*Dataset content*:
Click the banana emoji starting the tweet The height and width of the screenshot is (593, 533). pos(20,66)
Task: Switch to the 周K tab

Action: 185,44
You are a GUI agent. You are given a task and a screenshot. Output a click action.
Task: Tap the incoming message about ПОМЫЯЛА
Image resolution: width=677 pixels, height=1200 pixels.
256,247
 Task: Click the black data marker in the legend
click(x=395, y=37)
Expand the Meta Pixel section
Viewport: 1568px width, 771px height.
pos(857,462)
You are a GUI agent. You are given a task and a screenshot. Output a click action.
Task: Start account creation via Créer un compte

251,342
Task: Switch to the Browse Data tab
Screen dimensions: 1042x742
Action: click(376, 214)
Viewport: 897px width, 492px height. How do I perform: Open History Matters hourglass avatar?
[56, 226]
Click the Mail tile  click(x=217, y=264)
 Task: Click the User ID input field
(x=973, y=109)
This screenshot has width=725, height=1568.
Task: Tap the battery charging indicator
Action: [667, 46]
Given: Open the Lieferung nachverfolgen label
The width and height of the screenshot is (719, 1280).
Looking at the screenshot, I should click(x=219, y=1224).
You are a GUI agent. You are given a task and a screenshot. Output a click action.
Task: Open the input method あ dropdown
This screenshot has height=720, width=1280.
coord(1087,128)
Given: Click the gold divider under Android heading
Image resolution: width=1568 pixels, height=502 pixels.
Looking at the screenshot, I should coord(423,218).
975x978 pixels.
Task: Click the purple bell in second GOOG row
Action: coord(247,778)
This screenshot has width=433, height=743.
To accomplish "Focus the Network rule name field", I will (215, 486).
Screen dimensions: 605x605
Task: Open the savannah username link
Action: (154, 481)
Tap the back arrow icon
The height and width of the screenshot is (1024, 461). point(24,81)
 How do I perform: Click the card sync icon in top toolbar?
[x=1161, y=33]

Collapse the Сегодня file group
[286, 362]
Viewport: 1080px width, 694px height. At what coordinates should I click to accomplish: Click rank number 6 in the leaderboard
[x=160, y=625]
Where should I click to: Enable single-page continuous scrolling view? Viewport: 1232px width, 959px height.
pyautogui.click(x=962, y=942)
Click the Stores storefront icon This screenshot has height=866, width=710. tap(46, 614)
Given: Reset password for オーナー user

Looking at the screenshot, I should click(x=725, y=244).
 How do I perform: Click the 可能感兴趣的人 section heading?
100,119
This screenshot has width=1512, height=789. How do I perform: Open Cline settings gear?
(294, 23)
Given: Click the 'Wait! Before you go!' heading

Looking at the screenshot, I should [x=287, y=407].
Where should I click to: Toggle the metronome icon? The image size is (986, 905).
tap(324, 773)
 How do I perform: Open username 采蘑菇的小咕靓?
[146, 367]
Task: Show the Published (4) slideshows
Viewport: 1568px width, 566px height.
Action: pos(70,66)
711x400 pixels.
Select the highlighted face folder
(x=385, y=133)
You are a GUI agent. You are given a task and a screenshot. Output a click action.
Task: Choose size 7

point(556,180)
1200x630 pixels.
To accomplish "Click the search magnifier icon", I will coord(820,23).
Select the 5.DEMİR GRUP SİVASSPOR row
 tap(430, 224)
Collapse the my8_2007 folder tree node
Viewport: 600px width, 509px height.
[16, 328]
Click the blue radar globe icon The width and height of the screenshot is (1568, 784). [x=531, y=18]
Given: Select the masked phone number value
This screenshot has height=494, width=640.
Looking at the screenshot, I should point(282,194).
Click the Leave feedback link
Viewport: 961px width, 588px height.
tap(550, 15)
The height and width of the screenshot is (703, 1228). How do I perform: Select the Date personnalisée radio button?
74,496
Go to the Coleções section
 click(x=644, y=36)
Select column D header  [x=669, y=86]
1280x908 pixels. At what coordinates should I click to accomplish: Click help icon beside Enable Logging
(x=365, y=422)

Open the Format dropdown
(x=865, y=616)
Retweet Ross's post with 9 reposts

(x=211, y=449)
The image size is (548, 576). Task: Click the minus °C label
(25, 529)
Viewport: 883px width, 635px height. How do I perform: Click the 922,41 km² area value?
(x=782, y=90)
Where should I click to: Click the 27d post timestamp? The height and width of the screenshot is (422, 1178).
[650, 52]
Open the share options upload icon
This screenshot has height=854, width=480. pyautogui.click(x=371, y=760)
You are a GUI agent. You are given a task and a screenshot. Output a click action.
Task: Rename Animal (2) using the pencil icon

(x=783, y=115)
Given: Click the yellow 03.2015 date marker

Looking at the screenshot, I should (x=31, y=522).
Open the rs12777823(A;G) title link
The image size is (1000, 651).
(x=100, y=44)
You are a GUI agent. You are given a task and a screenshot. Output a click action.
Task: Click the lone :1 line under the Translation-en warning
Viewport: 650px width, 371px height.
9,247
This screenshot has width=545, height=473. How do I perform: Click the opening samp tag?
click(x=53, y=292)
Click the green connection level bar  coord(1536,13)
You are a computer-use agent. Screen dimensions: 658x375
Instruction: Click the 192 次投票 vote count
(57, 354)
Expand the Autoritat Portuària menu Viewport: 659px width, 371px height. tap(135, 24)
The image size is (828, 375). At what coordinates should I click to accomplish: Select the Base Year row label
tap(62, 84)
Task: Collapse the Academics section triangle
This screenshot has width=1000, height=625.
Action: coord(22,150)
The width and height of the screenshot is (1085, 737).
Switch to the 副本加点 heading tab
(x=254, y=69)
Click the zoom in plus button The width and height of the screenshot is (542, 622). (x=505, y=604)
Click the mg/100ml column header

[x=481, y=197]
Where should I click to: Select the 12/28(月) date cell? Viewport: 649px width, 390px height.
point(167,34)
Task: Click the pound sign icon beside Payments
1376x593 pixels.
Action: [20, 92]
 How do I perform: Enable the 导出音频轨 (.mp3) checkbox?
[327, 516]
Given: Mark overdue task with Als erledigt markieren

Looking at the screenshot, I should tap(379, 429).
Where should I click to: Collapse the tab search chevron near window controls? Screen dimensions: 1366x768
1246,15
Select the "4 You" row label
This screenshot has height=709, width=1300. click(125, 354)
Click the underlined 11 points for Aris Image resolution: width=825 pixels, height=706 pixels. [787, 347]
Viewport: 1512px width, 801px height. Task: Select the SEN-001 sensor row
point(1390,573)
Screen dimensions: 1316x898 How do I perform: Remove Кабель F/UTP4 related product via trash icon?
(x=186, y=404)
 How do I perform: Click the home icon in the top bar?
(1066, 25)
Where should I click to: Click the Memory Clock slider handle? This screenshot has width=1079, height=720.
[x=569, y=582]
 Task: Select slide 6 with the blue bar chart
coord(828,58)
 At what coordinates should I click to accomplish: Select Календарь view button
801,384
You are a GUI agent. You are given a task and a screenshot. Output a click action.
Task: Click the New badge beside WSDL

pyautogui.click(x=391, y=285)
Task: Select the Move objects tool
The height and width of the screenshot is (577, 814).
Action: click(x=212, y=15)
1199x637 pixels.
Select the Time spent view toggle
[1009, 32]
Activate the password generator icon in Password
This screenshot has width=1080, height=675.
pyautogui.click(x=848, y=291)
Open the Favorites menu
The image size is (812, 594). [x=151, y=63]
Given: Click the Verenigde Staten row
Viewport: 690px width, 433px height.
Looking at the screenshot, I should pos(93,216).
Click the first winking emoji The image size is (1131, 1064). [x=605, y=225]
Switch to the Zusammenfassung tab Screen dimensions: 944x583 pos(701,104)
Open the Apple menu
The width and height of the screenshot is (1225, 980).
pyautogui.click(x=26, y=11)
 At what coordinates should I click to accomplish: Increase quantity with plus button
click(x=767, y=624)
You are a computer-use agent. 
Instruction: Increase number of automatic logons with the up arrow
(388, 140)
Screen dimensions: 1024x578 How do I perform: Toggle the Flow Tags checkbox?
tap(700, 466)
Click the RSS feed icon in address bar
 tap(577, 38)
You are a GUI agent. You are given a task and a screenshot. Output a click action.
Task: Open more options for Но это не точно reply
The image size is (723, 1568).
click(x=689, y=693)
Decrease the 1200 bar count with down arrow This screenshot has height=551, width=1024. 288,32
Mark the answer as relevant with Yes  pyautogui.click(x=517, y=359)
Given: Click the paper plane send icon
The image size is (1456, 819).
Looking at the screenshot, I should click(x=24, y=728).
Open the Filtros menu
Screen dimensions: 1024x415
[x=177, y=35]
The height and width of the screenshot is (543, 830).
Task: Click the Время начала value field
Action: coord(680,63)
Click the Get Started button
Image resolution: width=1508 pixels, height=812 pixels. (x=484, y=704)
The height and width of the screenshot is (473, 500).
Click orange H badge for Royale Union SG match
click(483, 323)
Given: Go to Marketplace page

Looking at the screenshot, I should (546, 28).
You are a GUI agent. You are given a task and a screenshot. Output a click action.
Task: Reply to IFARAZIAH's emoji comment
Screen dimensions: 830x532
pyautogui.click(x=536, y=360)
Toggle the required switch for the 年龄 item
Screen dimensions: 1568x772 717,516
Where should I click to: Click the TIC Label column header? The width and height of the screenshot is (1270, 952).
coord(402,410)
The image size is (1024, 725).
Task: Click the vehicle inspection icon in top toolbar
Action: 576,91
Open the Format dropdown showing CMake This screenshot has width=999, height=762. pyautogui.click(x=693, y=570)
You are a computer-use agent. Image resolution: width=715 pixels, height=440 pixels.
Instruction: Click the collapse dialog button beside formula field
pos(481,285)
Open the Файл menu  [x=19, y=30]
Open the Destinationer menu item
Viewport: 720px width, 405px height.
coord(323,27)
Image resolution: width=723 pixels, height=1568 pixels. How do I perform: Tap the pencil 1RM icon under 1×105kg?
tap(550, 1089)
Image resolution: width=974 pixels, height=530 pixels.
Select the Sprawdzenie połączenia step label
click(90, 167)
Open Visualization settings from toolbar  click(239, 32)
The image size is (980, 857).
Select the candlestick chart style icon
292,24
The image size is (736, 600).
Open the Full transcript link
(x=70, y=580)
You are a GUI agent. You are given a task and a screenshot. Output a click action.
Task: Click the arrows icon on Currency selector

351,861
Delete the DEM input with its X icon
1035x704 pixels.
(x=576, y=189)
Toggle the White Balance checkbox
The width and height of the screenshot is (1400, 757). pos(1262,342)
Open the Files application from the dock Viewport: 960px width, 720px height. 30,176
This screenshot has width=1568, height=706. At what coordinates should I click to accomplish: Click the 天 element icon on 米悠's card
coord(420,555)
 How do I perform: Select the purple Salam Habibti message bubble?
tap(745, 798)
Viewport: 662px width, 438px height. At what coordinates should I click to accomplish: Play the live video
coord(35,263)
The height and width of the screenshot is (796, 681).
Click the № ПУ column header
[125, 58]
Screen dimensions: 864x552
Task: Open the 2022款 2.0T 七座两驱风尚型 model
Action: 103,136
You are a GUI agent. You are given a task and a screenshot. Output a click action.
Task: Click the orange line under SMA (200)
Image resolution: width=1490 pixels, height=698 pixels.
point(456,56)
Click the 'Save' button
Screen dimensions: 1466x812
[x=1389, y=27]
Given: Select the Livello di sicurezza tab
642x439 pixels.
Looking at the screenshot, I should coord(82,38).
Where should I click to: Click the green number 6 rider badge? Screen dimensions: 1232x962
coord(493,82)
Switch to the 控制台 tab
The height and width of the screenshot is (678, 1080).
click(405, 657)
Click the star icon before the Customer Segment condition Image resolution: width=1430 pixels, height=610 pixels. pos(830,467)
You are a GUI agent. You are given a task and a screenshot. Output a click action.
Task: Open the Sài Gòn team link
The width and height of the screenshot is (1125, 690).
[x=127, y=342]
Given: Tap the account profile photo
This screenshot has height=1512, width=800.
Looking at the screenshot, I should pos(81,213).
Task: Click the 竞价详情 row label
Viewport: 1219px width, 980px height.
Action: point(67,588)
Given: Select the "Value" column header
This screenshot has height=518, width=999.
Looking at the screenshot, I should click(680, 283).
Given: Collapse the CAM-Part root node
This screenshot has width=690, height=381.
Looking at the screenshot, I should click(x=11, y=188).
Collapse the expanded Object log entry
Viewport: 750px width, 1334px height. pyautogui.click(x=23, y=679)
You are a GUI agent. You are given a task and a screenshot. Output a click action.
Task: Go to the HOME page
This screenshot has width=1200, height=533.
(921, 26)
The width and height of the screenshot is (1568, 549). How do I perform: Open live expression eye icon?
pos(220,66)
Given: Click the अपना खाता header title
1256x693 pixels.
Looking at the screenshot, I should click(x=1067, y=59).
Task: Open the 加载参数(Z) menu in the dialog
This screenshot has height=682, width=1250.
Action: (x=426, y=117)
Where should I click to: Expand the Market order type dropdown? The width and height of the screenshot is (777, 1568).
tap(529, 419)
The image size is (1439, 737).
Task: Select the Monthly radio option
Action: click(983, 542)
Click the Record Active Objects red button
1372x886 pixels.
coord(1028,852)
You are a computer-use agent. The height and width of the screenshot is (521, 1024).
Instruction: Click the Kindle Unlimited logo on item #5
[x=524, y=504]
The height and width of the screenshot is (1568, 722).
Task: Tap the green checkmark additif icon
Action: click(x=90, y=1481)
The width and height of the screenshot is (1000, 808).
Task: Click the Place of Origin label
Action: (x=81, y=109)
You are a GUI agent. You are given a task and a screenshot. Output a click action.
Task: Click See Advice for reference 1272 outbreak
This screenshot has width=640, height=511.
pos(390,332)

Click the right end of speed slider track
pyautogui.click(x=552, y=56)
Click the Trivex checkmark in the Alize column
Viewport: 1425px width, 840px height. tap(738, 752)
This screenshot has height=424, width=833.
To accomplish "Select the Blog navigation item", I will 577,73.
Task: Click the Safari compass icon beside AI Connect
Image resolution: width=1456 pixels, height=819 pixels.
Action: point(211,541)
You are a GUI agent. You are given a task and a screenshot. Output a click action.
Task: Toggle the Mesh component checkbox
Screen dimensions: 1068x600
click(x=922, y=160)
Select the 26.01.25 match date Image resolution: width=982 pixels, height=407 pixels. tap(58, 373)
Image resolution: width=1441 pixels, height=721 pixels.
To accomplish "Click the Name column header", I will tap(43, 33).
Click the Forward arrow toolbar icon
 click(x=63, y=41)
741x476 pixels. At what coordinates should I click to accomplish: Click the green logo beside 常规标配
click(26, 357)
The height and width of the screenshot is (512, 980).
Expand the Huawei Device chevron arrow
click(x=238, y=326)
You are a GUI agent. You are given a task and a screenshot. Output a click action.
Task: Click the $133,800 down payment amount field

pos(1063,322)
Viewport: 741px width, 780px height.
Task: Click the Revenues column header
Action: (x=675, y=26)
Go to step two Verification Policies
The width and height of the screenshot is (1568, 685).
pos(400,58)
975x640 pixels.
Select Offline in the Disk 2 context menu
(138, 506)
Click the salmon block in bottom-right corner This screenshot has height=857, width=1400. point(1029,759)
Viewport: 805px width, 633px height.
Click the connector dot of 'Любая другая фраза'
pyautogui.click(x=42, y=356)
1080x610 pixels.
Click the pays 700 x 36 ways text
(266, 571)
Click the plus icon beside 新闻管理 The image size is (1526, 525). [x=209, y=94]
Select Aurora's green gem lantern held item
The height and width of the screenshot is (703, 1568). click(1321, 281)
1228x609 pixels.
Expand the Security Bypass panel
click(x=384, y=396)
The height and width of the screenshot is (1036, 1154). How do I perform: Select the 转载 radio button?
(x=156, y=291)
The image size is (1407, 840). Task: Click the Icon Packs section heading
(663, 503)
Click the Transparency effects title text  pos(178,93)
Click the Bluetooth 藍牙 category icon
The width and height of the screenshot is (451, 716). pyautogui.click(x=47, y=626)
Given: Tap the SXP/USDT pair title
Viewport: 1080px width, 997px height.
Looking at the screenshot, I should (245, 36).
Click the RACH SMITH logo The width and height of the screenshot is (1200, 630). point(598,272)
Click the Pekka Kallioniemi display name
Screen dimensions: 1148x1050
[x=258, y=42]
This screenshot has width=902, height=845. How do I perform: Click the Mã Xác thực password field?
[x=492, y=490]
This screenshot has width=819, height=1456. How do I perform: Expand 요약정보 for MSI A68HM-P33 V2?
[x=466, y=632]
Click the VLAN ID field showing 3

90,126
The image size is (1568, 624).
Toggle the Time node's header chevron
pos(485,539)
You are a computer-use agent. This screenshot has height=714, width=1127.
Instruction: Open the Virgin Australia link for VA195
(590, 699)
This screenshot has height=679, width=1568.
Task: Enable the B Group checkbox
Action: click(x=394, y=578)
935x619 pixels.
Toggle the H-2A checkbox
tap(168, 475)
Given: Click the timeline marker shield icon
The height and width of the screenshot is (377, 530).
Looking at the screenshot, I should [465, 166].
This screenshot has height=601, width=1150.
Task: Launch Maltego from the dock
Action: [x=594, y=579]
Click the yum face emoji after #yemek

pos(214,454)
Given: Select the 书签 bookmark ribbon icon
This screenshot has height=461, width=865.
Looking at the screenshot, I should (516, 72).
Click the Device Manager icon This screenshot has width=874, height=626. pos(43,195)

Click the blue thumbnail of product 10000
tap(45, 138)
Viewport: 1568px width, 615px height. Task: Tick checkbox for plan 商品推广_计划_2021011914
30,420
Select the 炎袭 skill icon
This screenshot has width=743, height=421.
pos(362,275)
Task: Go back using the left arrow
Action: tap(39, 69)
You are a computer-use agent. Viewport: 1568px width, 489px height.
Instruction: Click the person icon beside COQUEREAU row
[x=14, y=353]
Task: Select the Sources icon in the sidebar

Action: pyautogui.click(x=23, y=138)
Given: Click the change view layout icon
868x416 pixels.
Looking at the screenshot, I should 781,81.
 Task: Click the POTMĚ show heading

*Assignment*: Print only what lies in the material above starting at the line with "Task: Click the lone" and ending at the line with "Click the green connection", every line exactly as given.

*Your solution*:
Task: Click the lone :1 line under the Translation-en warning
Viewport: 650px width, 371px height.
9,247
This screenshot has width=545, height=473. How do I perform: Click the opening samp tag?
click(x=53, y=292)
Click the green connection level bar  coord(1536,13)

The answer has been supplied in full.